On architecture: IBM's docs confirm collaborator agents run sequentially — there's no parallelism. If you have sequential multi-agent chains or more than 4 collaborators, the architecture itself becomes the latency driver. A centralized orchestrator with 3-6 tools per agent works best. Beyond 8-10 tools per agent, coordination overhead eats into reasoning quality.
Issue 2 — Context Loss
Trace the collaborator's own LLM span. If gen_ai.request.functions.* is empty on the sub-agent (no tool schemas bound), the sub-agent has nothing to call and returns empty content back to the orchestrator — which then hallucates data to fill the gap. Re-importing the tool with --app-id and re-importing the agent YAML usually restores the binding. Testing the sub-agent directly (not as a collaborator) is a fast way to isolate whether it's the tool binding or the handoff path.
Also worth noting — changes you make to a collaborator agent in draft don't propagate to the orchestrator's routing view until that collaborator is deployed to the live environment. If you're iterating in draft, the orchestrator may still be routing against the last-deployed version.

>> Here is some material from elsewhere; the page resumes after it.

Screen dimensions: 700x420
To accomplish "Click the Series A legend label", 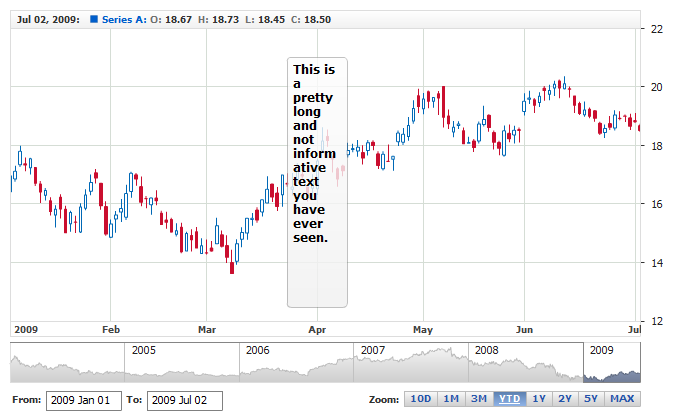I will pyautogui.click(x=124, y=19).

One more thing on gpt-oss-120b: when delegating to collaborators, make sure the orchestrator passes input_message as a plain string, not a JSON object. The LLM sometimes sends {"input_message": {"key": "value"}} instead of {"input_message": "plain text context"}, which causes a pydantic validation error and drops context silently.
References that helped us:
Hope this helps — happy to compare notes if you want to dig into traces together.